Here are 10 areas that education administrators can target as they work to create and maintain facilities that offer a high-quality learning climate:

Budget

In the best of economic times, education institutions struggle to find enough money to provide the programs and services their communities demand. As 2008 comes to an end, the reality for most schools and universities is that they're going to have to make do with even less. From coast to coast, state and local governments are slashing their spending, and those reductions invariably affect education funding, which makes up a sizable share of most state budgets.

California Gov. Arnold Schwarzenegger has warned educators to prepare for cuts of $2 billion to $4 billion. In New York state, Gov. David Paterson is proposing a $585 million reduction in school aid for fiscal year 2008-09, and an $844 million reduction for fiscal 2009-10. The Dallas district has laid off more than 600 employees since the school year began to cope with an estimated $75 million budget shortfall.

Under such financial pressures, education institutions have to be more careful than ever about allocating their resources wisely.

"Schools want to get the most value for the money they spend," says Mark Gerner, an architect with SHW Group. "The degree of scrutiny over every dollar is higher. You need to communicate the value of what you're doing."

Each institution has unique characteristics that will determine how it navigates the rough financial conditions. Earlier this year, the Clark County (Nev.) district cited the shaky economy as one reason it rescinded plans for a $7 billion November bond proposal. But officials in the Los Angeles Unified School District assessed the financial climate and the mood of its constituents, and decided to press ahead with its own $7 billion bond request, which voters overwhelmingly approved last month.

Forward-Thinking

The school facility built a few years ago isn't necessarily the ideal learning environment for the students filling classrooms today, or the ones that will come through the doors a few years hence. So in assessing their facility needs, schools and universities need to have a vision of how education may change and how learning environments will evolve to meet the needs of the coming generations.
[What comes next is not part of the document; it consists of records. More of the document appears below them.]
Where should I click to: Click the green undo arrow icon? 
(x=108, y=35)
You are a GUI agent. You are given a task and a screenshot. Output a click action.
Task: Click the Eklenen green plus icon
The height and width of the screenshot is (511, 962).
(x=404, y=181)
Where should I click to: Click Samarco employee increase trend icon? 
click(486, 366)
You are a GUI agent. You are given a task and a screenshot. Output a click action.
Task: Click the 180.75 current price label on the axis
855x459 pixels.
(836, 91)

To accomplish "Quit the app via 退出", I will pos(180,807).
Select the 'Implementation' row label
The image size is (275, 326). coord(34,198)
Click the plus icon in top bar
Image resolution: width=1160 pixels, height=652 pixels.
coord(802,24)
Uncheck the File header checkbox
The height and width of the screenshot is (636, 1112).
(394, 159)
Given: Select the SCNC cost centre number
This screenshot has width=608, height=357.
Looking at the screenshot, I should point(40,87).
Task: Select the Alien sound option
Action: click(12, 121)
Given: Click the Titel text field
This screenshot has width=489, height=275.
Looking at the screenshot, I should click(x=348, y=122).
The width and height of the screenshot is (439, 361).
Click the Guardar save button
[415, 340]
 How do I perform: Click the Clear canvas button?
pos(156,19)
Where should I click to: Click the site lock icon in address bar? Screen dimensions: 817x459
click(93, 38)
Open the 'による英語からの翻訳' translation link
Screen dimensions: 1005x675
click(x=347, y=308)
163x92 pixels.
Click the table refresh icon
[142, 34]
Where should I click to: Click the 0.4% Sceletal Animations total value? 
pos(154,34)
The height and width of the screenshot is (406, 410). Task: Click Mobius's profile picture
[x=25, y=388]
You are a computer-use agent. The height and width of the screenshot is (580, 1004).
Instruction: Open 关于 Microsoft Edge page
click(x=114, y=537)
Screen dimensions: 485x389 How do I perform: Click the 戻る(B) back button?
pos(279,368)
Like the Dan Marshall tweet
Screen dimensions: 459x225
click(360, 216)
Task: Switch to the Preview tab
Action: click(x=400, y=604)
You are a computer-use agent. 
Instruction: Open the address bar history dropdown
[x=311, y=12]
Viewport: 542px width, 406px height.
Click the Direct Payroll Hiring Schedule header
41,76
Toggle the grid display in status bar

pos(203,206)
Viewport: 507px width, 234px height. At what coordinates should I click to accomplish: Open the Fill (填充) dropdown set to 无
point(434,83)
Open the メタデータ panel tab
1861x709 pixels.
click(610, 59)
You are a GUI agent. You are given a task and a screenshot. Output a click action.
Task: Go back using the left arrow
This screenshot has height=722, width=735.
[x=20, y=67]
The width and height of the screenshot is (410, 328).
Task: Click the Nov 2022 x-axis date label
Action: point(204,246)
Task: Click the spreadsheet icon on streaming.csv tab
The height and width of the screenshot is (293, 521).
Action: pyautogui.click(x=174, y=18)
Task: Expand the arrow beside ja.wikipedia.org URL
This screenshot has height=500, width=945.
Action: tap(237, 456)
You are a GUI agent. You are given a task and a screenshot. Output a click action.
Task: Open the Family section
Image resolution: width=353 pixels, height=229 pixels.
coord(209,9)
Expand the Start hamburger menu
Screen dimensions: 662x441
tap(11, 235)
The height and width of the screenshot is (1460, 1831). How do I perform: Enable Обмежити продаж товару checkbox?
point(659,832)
"You have to be agile," says Mark Gerner, an architect with SHW Group. "Schools need to be flexible enough to incorporate new technology and accommodate different learning styles."

Technological advances are making it possible for education institutions to individualize learning for students, and schools and universities should provide spaces for formal and informal teaching and learning to occur.

Community

Persuading people to support education with their tax dollars is a constant task for schools and universities. When economic conditions are poor, as they are now, education institutions can bolster the support they receive by making their institutions integral parts of the communities that lie beyond campus boundaries.

Establishing connections with the community can have financial benefits — schools can team up with partners such as other governmental entities and share the costs of building and operating joint-use facilities. The facilities will be used more extensively when they are opened up to others in the community besides students, and community members will be less likely to view schools as something separate from the rest of the neighborhood.

Schools and universities that seek out strong connections with the people that surround their campuses make it possible for those neighbors to experience for themselves the important role an education institution can have in shaping and leading a community.